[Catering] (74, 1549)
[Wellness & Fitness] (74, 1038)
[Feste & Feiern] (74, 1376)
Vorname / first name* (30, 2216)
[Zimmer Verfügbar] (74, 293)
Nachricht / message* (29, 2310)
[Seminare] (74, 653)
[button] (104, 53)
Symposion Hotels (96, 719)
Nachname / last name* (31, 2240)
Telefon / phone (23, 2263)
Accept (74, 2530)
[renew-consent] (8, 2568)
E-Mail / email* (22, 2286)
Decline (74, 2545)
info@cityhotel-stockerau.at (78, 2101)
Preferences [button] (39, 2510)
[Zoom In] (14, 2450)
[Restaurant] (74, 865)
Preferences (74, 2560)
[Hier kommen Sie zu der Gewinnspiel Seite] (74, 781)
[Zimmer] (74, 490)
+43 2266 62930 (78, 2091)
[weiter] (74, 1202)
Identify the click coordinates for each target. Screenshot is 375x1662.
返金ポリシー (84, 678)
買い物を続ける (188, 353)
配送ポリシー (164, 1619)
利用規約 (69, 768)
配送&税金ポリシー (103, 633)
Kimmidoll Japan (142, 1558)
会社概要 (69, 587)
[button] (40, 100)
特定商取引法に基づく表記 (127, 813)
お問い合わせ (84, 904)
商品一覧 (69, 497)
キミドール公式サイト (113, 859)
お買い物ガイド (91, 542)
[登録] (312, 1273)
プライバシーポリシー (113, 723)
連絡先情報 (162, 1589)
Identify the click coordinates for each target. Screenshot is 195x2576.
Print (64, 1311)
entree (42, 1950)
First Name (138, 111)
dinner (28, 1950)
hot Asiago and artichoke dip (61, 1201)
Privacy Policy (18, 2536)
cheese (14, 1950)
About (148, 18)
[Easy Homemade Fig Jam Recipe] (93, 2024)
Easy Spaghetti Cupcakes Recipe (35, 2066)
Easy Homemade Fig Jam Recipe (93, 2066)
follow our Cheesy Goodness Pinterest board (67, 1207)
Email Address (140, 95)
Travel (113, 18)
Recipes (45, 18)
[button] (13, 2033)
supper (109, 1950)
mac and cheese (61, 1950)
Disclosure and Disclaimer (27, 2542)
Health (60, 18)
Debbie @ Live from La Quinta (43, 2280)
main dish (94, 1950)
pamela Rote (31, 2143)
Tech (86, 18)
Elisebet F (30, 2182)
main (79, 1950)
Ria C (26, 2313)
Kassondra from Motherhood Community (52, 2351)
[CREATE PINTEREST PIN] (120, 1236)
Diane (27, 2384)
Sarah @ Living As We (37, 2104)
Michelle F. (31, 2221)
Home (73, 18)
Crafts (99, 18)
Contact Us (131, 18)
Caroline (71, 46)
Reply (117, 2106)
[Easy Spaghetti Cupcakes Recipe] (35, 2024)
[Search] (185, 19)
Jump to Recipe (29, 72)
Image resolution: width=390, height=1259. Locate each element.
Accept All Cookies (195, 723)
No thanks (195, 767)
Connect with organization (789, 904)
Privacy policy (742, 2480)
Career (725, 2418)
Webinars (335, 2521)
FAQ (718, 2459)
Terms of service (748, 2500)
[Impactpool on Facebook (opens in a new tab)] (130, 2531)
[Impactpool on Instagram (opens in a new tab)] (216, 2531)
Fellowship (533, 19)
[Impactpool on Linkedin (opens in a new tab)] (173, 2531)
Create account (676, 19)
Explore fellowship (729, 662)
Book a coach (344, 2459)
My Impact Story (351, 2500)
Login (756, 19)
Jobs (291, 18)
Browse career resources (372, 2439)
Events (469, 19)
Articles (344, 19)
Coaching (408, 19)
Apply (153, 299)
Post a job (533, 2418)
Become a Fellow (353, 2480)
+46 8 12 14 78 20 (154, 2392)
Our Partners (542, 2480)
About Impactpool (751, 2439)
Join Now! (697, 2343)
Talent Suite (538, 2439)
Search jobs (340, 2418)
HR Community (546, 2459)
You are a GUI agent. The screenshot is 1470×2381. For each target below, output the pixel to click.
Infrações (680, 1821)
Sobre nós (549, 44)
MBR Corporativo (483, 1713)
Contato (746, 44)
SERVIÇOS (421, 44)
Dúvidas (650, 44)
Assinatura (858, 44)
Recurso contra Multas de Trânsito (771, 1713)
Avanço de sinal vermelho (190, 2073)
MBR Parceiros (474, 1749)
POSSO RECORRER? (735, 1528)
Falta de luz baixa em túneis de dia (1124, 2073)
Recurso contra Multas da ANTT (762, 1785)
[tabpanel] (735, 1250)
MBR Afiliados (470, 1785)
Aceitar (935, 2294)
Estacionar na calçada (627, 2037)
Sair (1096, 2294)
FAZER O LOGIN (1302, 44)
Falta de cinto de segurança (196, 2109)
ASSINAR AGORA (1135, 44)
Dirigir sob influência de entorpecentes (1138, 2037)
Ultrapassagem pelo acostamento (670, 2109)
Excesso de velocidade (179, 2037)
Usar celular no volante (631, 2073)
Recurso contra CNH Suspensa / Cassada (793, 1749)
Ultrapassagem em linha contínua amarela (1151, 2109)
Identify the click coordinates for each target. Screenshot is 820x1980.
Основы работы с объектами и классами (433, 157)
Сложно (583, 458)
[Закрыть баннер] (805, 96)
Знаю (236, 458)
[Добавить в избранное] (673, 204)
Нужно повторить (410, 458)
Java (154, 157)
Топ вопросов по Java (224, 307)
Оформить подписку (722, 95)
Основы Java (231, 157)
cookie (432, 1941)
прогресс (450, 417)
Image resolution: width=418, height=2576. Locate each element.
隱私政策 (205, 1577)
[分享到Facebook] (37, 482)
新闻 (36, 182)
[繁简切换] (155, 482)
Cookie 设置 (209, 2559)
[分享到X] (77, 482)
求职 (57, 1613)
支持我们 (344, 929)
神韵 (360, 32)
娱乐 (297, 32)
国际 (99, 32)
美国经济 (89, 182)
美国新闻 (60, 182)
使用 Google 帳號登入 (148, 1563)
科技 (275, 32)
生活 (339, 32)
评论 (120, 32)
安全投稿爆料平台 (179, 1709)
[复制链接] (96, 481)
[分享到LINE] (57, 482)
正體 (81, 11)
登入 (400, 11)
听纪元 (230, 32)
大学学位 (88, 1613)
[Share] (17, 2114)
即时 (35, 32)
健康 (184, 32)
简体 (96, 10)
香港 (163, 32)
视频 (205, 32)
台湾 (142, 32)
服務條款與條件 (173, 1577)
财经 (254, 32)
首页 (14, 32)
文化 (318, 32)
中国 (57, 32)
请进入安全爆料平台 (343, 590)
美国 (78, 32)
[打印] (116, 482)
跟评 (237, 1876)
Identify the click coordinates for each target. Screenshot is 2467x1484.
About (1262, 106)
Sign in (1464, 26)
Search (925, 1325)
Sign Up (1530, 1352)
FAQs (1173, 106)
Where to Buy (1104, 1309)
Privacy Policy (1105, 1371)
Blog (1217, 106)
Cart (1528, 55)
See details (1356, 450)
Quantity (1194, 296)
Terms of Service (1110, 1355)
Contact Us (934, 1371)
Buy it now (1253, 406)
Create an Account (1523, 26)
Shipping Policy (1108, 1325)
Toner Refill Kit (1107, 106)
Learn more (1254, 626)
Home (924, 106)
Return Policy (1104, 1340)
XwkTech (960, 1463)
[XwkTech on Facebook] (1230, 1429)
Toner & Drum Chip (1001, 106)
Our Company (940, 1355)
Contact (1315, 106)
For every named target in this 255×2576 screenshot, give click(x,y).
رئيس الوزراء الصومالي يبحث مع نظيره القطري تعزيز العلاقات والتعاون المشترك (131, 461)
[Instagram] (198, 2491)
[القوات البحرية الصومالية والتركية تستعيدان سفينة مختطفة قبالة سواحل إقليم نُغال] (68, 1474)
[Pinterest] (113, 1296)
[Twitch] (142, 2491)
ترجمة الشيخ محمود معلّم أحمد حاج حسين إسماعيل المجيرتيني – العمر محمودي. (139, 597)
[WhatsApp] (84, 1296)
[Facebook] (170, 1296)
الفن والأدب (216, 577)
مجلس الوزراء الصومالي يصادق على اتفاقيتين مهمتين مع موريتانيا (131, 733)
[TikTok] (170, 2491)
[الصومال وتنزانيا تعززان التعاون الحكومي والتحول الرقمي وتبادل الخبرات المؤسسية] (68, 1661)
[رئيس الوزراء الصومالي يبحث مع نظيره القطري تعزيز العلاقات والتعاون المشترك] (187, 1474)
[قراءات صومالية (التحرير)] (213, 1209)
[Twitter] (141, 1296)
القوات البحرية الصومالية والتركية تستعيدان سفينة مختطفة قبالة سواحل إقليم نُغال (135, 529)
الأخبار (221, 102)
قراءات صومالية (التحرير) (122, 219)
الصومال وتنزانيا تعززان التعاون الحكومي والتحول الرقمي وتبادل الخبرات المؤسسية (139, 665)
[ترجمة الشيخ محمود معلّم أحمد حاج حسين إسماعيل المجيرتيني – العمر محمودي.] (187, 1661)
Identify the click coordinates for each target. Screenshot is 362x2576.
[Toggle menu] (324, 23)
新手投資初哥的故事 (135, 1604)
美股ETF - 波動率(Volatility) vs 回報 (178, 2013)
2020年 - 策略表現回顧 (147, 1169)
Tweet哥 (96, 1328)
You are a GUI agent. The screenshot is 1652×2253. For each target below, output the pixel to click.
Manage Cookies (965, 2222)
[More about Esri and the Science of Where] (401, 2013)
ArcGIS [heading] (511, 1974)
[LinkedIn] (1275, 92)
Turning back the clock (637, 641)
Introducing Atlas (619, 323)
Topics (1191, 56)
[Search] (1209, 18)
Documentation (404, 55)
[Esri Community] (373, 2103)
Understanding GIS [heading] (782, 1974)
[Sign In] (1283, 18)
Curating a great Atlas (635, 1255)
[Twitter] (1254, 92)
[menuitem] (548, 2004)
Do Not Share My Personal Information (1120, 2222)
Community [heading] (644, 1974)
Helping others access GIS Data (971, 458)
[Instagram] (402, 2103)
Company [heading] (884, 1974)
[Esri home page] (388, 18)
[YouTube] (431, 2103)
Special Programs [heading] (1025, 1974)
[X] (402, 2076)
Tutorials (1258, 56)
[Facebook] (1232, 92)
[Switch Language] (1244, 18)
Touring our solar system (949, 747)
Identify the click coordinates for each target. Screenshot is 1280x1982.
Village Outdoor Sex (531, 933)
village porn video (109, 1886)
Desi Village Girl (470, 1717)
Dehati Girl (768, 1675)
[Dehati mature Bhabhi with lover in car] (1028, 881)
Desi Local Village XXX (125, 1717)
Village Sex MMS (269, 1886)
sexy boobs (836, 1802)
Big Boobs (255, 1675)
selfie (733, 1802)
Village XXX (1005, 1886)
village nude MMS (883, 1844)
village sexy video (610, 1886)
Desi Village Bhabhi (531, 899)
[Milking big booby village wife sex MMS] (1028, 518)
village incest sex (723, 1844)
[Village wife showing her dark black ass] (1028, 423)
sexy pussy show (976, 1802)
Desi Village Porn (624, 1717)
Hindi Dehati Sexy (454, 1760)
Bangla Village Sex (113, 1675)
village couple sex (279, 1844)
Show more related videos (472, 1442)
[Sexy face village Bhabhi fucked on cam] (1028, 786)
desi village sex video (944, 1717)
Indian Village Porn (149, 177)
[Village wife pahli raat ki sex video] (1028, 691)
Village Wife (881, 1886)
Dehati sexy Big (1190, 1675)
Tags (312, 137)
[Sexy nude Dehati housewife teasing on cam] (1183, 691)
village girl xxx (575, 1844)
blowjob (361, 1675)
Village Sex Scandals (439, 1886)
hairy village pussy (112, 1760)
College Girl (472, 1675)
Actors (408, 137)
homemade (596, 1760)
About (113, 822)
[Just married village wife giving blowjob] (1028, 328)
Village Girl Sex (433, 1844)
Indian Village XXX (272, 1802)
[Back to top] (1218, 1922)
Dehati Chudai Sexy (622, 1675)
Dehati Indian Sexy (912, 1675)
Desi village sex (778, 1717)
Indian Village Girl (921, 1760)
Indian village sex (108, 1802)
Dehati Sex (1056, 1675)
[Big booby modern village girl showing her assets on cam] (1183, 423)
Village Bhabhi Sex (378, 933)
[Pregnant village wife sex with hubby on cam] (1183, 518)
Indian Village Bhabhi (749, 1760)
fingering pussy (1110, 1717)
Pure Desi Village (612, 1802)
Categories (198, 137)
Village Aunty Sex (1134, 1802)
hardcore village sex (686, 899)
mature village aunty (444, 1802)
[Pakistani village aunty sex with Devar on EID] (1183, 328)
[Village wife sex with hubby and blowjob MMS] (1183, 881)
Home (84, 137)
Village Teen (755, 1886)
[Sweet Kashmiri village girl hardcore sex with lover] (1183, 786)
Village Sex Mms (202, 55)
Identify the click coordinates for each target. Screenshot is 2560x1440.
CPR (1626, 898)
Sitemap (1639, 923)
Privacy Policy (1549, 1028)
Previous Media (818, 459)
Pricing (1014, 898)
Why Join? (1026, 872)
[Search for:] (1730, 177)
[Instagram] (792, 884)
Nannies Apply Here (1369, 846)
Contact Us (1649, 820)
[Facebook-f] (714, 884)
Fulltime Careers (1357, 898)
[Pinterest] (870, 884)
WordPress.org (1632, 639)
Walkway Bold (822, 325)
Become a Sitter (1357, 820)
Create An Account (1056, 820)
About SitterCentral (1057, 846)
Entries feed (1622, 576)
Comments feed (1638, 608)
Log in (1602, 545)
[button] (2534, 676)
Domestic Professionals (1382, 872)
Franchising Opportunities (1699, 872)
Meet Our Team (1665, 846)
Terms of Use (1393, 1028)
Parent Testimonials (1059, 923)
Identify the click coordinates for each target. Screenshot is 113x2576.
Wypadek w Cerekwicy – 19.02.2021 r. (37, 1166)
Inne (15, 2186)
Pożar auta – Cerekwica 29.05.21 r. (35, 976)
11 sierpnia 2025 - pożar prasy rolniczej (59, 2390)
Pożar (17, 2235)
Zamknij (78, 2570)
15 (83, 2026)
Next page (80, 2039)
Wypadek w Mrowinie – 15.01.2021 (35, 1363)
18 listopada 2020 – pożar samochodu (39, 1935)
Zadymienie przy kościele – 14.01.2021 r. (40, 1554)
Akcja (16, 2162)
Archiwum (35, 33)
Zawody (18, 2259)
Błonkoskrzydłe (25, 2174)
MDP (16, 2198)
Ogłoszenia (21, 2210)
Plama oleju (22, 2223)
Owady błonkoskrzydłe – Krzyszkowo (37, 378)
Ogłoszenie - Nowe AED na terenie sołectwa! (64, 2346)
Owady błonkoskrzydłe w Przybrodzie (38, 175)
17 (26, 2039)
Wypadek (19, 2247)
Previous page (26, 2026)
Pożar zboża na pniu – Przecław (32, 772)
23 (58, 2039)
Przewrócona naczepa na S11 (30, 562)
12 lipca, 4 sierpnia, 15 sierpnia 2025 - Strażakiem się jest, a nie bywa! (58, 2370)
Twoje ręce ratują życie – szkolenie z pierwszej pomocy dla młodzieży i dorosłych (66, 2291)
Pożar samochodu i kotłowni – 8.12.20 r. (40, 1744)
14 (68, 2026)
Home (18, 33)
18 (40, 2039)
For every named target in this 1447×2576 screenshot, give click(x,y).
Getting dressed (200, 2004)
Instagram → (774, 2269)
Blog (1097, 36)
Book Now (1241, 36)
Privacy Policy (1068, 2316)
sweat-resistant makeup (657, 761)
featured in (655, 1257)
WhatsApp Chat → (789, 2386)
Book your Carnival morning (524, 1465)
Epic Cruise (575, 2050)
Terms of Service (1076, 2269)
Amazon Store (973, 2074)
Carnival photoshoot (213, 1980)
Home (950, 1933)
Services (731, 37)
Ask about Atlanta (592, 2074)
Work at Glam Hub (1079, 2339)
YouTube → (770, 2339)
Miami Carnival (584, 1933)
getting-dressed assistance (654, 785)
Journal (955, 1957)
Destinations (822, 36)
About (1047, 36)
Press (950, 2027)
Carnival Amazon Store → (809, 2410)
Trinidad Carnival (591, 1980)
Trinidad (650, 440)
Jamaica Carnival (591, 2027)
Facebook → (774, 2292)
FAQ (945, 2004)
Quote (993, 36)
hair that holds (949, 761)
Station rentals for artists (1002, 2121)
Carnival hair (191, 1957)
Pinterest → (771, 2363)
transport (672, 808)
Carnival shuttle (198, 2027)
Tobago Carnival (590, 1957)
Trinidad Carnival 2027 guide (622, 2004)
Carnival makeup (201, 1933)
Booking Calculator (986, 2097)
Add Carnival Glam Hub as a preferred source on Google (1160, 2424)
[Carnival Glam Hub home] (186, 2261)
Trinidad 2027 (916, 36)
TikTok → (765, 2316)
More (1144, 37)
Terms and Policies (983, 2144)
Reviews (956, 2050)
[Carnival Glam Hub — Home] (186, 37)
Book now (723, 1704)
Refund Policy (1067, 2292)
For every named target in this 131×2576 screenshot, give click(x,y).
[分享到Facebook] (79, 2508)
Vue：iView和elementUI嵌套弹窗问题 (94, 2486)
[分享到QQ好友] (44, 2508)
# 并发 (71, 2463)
----------
== About this task ==
Reproduce only the lines above spanning from the line containing "Manage Cookies (965, 2222)" through the line containing "Screenshot is 1280x1982.", word for word.

== Finished exercise ==
Manage Cookies (965, 2222)
[More about Esri and the Science of Where] (401, 2013)
ArcGIS [heading] (511, 1974)
[LinkedIn] (1275, 92)
Turning back the clock (637, 641)
Introducing Atlas (619, 323)
Topics (1191, 56)
[Search] (1209, 18)
Documentation (404, 55)
[Esri Community] (373, 2103)
Understanding GIS [heading] (782, 1974)
[Sign In] (1283, 18)
Curating a great Atlas (635, 1255)
[Twitter] (1254, 92)
[menuitem] (548, 2004)
Do Not Share My Personal Information (1120, 2222)
Community [heading] (644, 1974)
Helping others access GIS Data (971, 458)
[Instagram] (402, 2103)
Company [heading] (884, 1974)
[Esri home page] (388, 18)
[YouTube] (431, 2103)
Special Programs [heading] (1025, 1974)
[X] (402, 2076)
Tutorials (1258, 56)
[Facebook] (1232, 92)
[Switch Language] (1244, 18)
Touring our solar system (949, 747)
Identify the click coordinates for each target. Screenshot is 1280x1982.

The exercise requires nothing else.